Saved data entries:
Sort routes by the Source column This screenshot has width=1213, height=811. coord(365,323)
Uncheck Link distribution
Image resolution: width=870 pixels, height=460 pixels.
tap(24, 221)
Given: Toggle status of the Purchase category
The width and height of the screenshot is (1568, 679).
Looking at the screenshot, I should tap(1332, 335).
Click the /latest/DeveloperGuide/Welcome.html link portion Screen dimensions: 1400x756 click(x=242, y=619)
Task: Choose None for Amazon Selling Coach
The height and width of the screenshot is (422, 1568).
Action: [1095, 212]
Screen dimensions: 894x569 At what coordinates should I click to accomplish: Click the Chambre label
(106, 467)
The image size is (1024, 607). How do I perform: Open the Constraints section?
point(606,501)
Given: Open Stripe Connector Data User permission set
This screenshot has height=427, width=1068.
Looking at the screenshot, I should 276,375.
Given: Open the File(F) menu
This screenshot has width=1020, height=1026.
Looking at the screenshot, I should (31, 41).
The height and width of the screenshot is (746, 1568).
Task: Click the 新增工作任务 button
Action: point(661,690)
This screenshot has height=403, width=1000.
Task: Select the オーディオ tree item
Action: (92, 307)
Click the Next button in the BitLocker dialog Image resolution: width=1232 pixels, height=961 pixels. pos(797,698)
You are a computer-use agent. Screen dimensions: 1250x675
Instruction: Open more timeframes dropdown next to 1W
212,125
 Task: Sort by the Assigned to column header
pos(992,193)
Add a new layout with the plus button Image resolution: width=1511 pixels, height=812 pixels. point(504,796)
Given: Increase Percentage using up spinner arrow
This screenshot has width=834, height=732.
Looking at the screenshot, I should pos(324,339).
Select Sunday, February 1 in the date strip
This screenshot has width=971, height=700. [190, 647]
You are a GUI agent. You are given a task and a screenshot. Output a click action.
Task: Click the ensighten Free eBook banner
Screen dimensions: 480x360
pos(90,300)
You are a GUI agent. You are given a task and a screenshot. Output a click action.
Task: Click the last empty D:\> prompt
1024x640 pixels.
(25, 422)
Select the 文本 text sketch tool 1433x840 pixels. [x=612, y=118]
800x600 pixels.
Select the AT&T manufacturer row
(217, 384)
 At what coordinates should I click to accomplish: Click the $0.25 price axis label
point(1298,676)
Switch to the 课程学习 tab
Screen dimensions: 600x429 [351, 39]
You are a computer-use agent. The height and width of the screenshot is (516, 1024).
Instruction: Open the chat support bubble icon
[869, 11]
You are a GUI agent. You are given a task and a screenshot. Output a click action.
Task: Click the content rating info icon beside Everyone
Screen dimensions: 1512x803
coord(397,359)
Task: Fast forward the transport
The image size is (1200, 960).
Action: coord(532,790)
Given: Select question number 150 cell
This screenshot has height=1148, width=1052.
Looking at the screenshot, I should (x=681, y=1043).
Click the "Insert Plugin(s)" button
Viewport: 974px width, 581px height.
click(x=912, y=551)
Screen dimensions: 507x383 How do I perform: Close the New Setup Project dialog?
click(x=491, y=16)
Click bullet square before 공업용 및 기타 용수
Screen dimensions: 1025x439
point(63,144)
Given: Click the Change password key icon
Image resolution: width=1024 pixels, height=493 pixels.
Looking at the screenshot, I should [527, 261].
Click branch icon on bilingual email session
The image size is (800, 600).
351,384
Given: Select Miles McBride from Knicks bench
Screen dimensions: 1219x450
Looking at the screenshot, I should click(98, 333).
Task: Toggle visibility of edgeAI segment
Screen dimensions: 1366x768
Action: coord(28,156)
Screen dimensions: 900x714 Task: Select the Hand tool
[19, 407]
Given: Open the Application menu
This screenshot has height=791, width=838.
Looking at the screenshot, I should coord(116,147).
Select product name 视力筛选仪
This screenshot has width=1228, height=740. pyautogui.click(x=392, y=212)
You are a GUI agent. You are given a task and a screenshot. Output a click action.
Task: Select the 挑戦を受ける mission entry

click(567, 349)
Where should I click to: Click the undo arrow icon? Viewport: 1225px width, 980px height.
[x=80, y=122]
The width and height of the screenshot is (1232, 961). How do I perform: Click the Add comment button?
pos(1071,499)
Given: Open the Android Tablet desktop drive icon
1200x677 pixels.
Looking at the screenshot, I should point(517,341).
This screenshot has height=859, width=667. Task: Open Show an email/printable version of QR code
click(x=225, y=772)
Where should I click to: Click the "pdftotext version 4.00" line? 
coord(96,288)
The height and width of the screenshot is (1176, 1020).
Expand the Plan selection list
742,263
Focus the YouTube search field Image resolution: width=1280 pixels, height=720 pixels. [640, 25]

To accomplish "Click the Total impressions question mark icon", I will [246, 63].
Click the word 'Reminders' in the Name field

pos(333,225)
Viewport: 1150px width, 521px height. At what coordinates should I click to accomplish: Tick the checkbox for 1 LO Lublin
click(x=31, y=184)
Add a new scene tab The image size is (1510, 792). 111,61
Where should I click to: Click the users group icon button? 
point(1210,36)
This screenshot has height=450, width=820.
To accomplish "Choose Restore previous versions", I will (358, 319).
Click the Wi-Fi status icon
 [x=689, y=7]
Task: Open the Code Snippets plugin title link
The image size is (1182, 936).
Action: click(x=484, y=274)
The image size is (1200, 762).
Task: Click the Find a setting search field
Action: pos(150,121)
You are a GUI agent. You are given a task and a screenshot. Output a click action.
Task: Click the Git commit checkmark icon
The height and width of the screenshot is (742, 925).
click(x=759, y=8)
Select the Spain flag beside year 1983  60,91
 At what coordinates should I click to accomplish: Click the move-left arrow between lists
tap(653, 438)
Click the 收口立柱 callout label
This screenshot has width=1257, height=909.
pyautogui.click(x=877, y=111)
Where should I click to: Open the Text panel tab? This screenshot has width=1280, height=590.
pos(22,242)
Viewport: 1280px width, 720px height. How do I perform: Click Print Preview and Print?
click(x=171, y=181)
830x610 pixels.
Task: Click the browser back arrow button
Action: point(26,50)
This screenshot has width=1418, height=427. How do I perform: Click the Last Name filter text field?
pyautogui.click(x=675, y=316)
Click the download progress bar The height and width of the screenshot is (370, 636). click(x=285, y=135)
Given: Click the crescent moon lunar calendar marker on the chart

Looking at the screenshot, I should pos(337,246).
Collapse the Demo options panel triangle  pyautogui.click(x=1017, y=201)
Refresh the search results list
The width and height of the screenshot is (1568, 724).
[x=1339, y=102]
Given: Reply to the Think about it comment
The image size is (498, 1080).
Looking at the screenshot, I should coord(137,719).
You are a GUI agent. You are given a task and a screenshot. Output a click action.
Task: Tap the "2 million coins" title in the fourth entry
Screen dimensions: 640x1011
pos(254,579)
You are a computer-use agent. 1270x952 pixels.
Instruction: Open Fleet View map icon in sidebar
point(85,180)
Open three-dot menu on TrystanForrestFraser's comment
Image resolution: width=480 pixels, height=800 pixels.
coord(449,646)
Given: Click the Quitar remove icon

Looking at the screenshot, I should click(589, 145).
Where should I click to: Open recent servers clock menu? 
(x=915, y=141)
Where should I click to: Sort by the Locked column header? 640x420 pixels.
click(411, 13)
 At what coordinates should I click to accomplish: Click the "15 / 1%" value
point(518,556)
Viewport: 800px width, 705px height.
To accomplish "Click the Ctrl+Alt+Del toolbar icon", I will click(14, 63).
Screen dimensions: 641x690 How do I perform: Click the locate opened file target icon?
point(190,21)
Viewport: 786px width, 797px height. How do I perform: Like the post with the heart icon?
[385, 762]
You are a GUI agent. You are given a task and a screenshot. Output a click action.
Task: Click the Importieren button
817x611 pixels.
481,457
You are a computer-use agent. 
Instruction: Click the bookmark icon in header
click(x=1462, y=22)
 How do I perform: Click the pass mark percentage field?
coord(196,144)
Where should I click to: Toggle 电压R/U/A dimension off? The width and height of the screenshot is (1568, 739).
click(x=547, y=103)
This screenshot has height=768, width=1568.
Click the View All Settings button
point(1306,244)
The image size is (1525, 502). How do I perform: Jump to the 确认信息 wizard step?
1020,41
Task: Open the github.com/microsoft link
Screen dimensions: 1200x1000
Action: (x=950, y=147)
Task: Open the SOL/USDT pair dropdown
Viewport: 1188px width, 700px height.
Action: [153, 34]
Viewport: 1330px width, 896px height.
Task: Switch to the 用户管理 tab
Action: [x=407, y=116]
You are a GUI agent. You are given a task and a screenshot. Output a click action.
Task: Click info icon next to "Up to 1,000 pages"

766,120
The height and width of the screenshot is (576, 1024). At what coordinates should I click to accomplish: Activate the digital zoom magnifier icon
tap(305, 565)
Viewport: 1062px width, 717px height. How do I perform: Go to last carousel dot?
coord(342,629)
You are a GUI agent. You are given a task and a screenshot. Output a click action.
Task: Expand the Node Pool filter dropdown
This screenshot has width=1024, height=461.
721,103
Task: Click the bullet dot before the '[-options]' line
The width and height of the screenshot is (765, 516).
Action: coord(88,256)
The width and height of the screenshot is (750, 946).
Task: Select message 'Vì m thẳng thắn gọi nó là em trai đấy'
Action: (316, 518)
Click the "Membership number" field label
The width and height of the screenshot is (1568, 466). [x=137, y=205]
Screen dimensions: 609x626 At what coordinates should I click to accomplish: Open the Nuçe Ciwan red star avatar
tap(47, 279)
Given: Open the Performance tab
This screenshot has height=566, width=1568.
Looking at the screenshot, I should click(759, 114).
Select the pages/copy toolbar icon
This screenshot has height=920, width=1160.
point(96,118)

## Exercise objective
Report each line above that includes the string "beside".

## Task output
Task: Click the content rating info icon beside Everyone
Select the Spain flag beside year 1983  60,91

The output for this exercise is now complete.